VR helps students quickly develop and internalize skills, particularly in complex material, Lopez says, adding that “seeing the content in a different way can be very beneficial.”

Reaching the unreachable is a valuable benefit to VR, particularly during the pandemic. Lopez deployed VR in his Introduction to Engineering course, allowing him to show students the mechanical engineering labs and other equipment in Acopian Engineering Center.

“The pandemic forced us to rethink how we’re delivering and structuring our courses,” Lopez says.

As Lopez and Hupe build their community of practice to explore the interdisciplinary and pedagogical possibilities of VR, they face some obstacles, particularly the lack of tools, at the moment, to help create simulations to enhance the very specific and nuanced teaching that occurs at Lafayette. Building them from scratch is tedious and time consuming.

“There are not a lot of tools out there. That could be one of the big issues why faculty are not implementing VR more aggressively,” Lopez says.

“There may be an idea for a very unique VR class environment that aligns with a certain teaching style and supports a course objective,” he adds. “Whether you want to highlight a machine or a specific piece of art, the data is not out there, so you have to create it. That takes a lot of time. And that’s kind of the big challenge.”

To build VR environments, Hupe uses a technique called photogrammetry, which runs two-dimensional images through a computer software system that stitches them together, analyzes and collects data on each image, and then ties everything together to build the geometry of the space. For something as detailed as the Medici Chapels, the process can take months to complete.

“We can make more granular improvements with software that makes the 3D model, which we call a mesh,” Hupe says. “It can be manipulated and smoothed out; you can literally go in and sculpt it however you want, which has been really interesting because it brings in an aesthetic component. Students have to decide where to make the cuts in the actual model to bring down the file size.”

 “They now have at least some entry knowledge of this software,” a skill that’s transferable in other disciplines, Lopez says.

While the creation of detailed VR spaces may seem daunting, the tools to experience them are getting better all the time. Wireless Oculus headsets have arrived on campus, allowing VR users to freely move about in their spaces without a limiting tether that may yank them back to actual reality when straying too far. Haptic gloves, which provide a sense of touch in a VR environment, also are becoming available.

> EXTRACTED ENTRIES:
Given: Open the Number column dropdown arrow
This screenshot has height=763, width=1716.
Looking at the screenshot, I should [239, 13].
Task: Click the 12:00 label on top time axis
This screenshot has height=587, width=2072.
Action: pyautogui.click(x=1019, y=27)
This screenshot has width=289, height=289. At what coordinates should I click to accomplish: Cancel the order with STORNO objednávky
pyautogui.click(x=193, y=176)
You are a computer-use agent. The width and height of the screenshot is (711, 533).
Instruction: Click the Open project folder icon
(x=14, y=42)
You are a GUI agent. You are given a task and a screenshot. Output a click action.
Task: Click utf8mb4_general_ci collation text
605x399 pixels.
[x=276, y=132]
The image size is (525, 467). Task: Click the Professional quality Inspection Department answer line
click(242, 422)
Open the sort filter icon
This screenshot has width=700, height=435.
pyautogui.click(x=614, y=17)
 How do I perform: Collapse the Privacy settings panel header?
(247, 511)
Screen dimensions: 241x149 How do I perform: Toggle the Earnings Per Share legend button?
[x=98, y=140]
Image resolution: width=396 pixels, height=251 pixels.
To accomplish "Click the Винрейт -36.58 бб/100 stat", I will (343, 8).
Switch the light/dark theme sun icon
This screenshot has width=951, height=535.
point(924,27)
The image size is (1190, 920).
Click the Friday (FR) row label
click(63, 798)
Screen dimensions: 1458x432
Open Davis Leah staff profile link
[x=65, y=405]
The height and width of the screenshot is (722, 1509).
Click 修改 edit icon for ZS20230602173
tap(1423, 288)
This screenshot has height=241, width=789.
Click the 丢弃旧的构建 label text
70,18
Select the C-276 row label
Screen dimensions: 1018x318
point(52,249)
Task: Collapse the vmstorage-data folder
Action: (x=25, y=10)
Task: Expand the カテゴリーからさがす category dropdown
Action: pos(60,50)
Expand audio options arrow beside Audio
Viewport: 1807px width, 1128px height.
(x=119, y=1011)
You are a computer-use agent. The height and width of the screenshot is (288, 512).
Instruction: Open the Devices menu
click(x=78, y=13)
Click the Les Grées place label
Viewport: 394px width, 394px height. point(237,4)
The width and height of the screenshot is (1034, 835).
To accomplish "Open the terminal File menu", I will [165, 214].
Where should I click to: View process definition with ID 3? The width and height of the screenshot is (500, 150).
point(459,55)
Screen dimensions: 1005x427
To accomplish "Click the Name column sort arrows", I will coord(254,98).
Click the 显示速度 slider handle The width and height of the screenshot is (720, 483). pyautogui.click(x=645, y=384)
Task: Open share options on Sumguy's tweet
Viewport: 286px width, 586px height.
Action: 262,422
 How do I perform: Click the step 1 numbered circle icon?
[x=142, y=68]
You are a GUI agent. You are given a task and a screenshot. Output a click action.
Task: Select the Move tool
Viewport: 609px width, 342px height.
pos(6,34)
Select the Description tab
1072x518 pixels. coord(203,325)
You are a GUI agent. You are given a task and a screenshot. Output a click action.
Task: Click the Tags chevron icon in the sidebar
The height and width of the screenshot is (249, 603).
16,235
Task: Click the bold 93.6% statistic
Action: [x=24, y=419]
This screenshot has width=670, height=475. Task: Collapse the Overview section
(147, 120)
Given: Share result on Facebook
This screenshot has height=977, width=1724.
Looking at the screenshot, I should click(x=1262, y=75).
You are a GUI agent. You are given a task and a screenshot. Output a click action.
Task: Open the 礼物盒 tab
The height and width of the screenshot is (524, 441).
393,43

> TASK DIRECTIONS:
Write the next part of the passage about virtual reality in teaching, beginning after its last sentence. The data is not needed for this.

> SOLVED EXERCISE:
David Shulman, David M. ’70 and Linda Roth Professor of Sociology, who is researching VR in a project that’s examining immersive experiences in the entertainment industry, advocates using VR in the classroom.

“One of the things you could do, for example, is in a criminology class, you can simulate solitary confinement in different correctional facilities,” he says. “This kind of experience can be used to understand and address social justice issues.”

VR is included in Shulman’s spring semester course on mass communications.

“So, you can imagine, the mass communications class, it’s a gimme in terms of VR,” he says. This semester Shulman will have students complete exercises interacting in virtual spaces to gain more familiarity with what he expects to be a rapidly adopted communication medium.

In general, “I think it’s good for students to have a VR experience, to put a good helmet on and actually see what’s out there,” says Shulman, who encourages students to seek out the resources that Lafayette subscribes to, such as Mindscape Commons, a database of VR and interactive video content.

“Try VR and see what you can experience. I say to students, ‘Where would you like to go, Tokyo, Venice? Let’s put you in,’” he says. “I think it’s going to grow in serious classroom use. People like Eric and Christian are sort of the pioneers of really bringing VR to Lafayette in a mainstream way.”

Down the road, Hupe envisions a VR course that would take advantage of and bring together Lafayette’s interdisciplinary traditions.

“Lafayette is a place that would definitely encourage something like that,” he says. “We celebrate our strengths in engineering and the liberal arts, so why not bring those things together? This is the future. We need to start embracing it.”